In the tidy data set, each row represents exactly one observation or output value associated with the given (variable, activity, subject). The first 3 columns of the tidy data set, uniquely identify the statistic of interest. The fourth column, value, is the arithmetic mean of the statistic of interest. There are 53 * 6 * 30 = 9540 rows in the tidy data set. This is because there are 9540 combinations of 53 variables, 6 activities, and 30 subjects.

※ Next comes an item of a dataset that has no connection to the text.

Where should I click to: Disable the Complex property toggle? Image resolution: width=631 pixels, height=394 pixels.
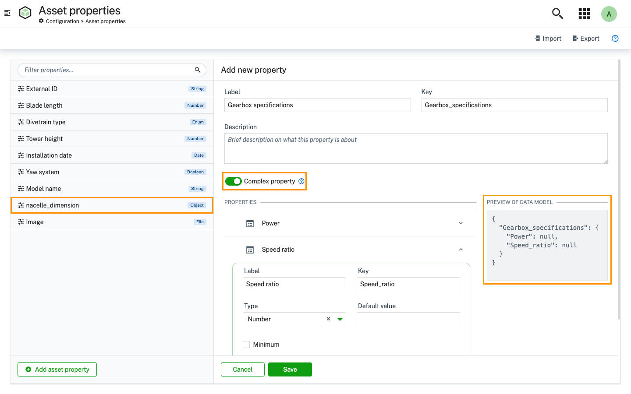[234, 181]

It is anticipated that any follow-on analyses will be most conveniently computed using the variable name in the data rows rather than in column headings, such that searches for variables will be conducted with maximal simplicity. With variable names as data, all the power of dynamic row selection becomes possible on the variable names of interest. When there are a large number variables such as in the body of raw data provided, it is important to be able to quickly locate variables of interest, for example you might want to see only the "x", "y" or "z" coordinate, "mean" or "std" statistic, "gravity" or "jerk" variable. The rows associated with the variables of interest are then most easily queried using the row-selection syntax of the built-in R data.frame. By contrast, it would be more unnatural and inconvenient with the built-in R data.frame to have to query a data frame by dynamically choosing columns of interest. For the stated reasons of query simplicity using the tidy data set in a follow-on analysis phase, it was decided to be better to avoid putting the selected variable names as a list of 53 columns in a data.frame. Putting the variable names into the rows, as I have done here, would likely result in simpler analysis coding on the tidy data set in any follow-on analysis effort.